Task inputs:
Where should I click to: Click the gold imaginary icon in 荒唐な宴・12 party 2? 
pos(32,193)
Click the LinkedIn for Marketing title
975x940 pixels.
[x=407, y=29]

Task objective:
Each line of the listing should be retyped exactly, with nothing left out.

Result for this exercise:
Where should I click to: Click the gold imaginary icon in 荒唐な宴・12 party 2? 
pos(32,193)
Click the LinkedIn for Marketing title
975x940 pixels.
[x=407, y=29]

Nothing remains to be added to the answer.